Eventually, we established that broad generalizations don't work well with something like horsepower, so we got down to the details. Papa's motorboat had 115 horsepower. His sailboat had 2.5 horsepower. His dinghy had 6 horsepower. None, Jay was sure, were faster than Opa's boat, which we we all remembered as having 215 horsepower. Later, in August, we boarded Opa-boat and learned it actually only had 190 horsepower. Jay's disappointment was palpable.
All summer, the boys operated under the assumption that more horsepower meant more speed. Then we boarded a car ferry, which seemed powerful, but not swift. I told Wally I couldn't even begin to guess how many horsepower it had. A few days later, we were licking ice cream cones on the docks when we met an old salt who seemed sure to know the answer to our question. "You know how many horsepower that boat has?" I asked casually, gesturing to the docked ferry with my cookies 'n cream.
He thought on it for a second, then said, "2,000." Jay's eyes went as wide as a lobster pot.
Since returning home the boys have had other hierarchies on their minds. They want to know how fast I can run and how that compares to how fast Opa can run, and Laurie can run, and how fast the fastest person in the world can run.

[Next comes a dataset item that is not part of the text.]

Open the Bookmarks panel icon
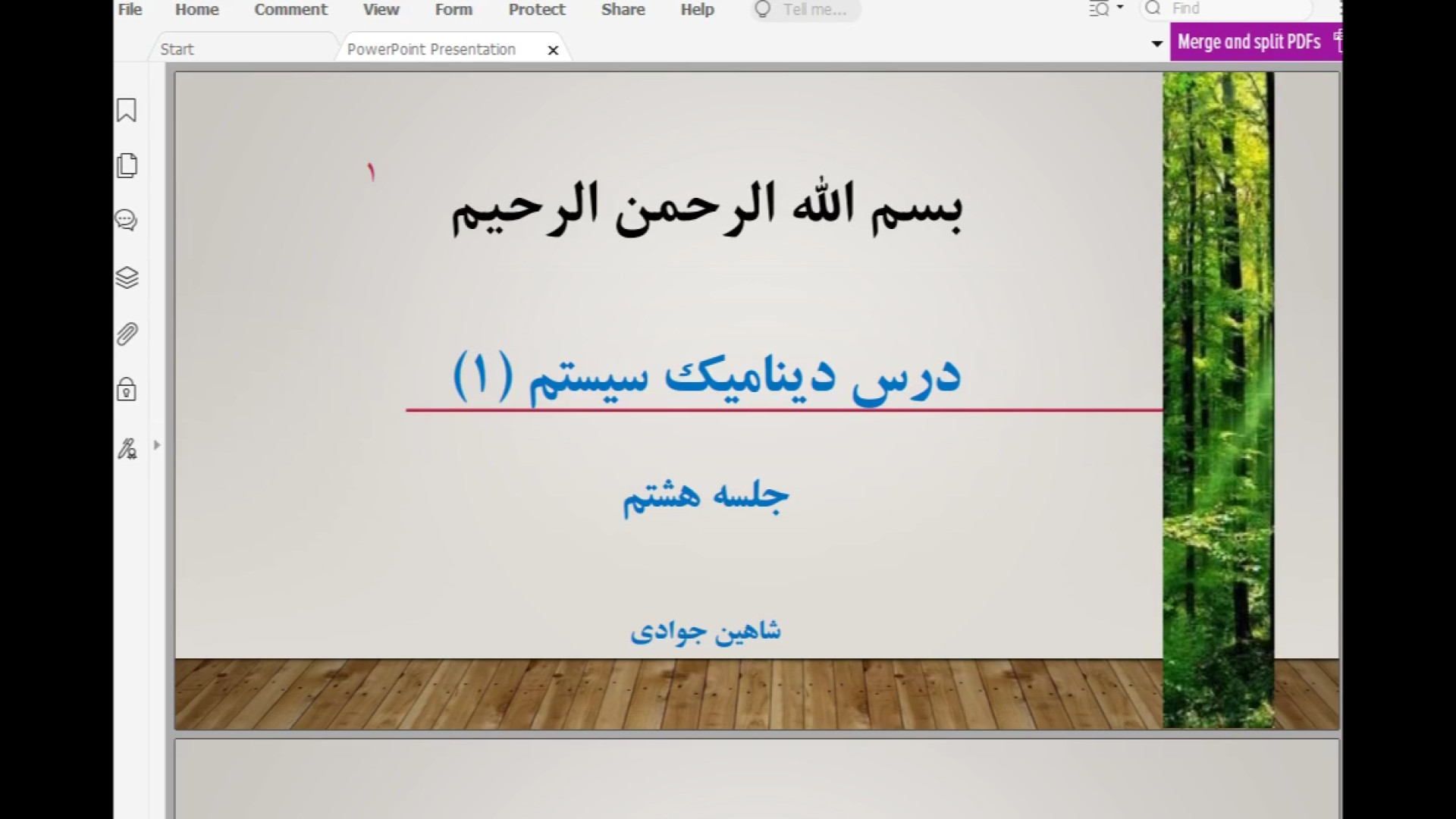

Recently, we spent the entire eight-minute drive to pick up Caroline talking about how tall giants are. Are they taller than a car, or a house, or a tree, or a skyscraper? My head was about to split when Wally saved the day. "But giants aren't real, right?" he said. "Right," I said.
Nothing makes for a good hierarchy like predators. The boys intuit that taller, faster, stronger -- it's all window-dressing if another animal can eat you. Last summer we were at the aquarium in Charleston, watching a presentation on owls. The guide asked the kids, "What's the number one threat to owls?" and Jay's hand shot up. "Cheetahs," he exclaimed, as surely as he knows his own name. (The actual answer was automobiles.)
We've established that on land, nothing can really touch a lion, and in the sea, Great Whites rule. Then last night, before all the questions about ice and metal, we were reading a book about dinosaurs. A page on "marine reptiles" included a section on the fearsome Mosasaurs, a "giant swimming lizard" that could be up to 56-feet long (yes that's longer than our car, maybe it's about as long as our house).
I was reading along without thinking too much about the words, when I came to the line, "They ate just about anything, from ammonites to sharks to plesiosaurs."
Both boys gasped. "Sharks?! They could eat sharks?!"
And that's the danger of hierarchies, I didn't tell them. Just when you think you know something, everything changes.